Suggestions regarding the letter will be forwarded additionally.
Chairman, Foreign Policy Commission CC AUCP(b) (V. Grigorian)
5th October 1951
Copies sent to:
On Indo-Pakistan Relations
Tensions in the relations between India and Pakistan have recently greatly intensified and at present pose a serious threat.
The conflict is escalating around the Kashmir question. There is no necessity to go into the history of the dispute and show how the imperialists have pitted India and Pakistan against one another and have deliberately stoked the conflict with the aim of controlling Kashmir and using it as their military base against the USSR and China.
As it is well known, in February of this year India rejected the UN proposal regarding arbitrage and the Kashmir government of Sheikh Abdullah declared a few months ago that the question of the form of the future government of Kashmir, as also the question of its accession to India or to Pakistan will be decided by the Constituent Assembly after the general elections involving all of the adult population of the territory under the control of the Abdullah’s government.

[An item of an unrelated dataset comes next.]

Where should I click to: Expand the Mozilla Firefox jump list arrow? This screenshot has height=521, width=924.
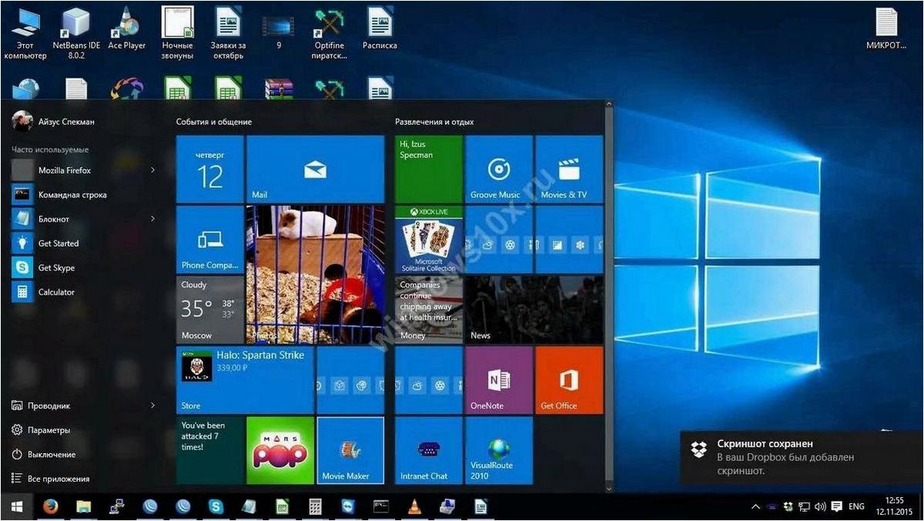pos(152,170)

Immediately after this a declaration was made by the rulers of Pakistan that such a Constituent Assembly will be nothing but window dressing and an instrument of the government of India and all its decisions will be considered illegal. The leaders of the ‘Independent Pakistani’ government and the ‘government’ of the part of Kashmir occupied by Pakistan have declared that the convening of the Constituent Assembly by Sheikh Abdullah will be viewed by them as an act of aggression against the ‘Kashmiri people’ and will be resisted through all means.
Despite all these threats, the government of Sheikh Abdullah has continued with the preparations for convening the Constituent Assembly, the election to which have been set to take place in September.
In such a situation the government of India has welcomed as ‘guests’ Dr. Graham and the generals and advisors accompanying him.
Graham has been to Delhi, Karachi and Singapore and has taken an active part in the building up of the military tension between India and Pakistan. With the arrival of Dr. Graham the pronouncements of the Pakistani rulers have become more and more hostile. In the print and on the radio open calls for ‘Jihad’ (holy war) are being made and war hysteria is being deliberately stoked by the digging of trenches and by conducting night blackouts in the towns and cities of Pakistan. A section of the Indian press and the reactionary nationalist organisation Hindu Mahasabha have also started issuing threats to Pakistan. However, the Indian government has not yet made any attempts to deliberately stir up war hysteria.
It is absolutely clear that the Pakistani policy of threats is aimed at forcing the Indian government to agree to UN mediation. Pakistan is being pushed to take this step by the Anglo-American imperialists. India and Pakistan have concentrated their armed forces along the temporary line of demarcation as well as along the western and eastern borders. A large part of the armed forces of both the countries is now facing each other eye to eye. The greatest concentration of the forces is along the western border.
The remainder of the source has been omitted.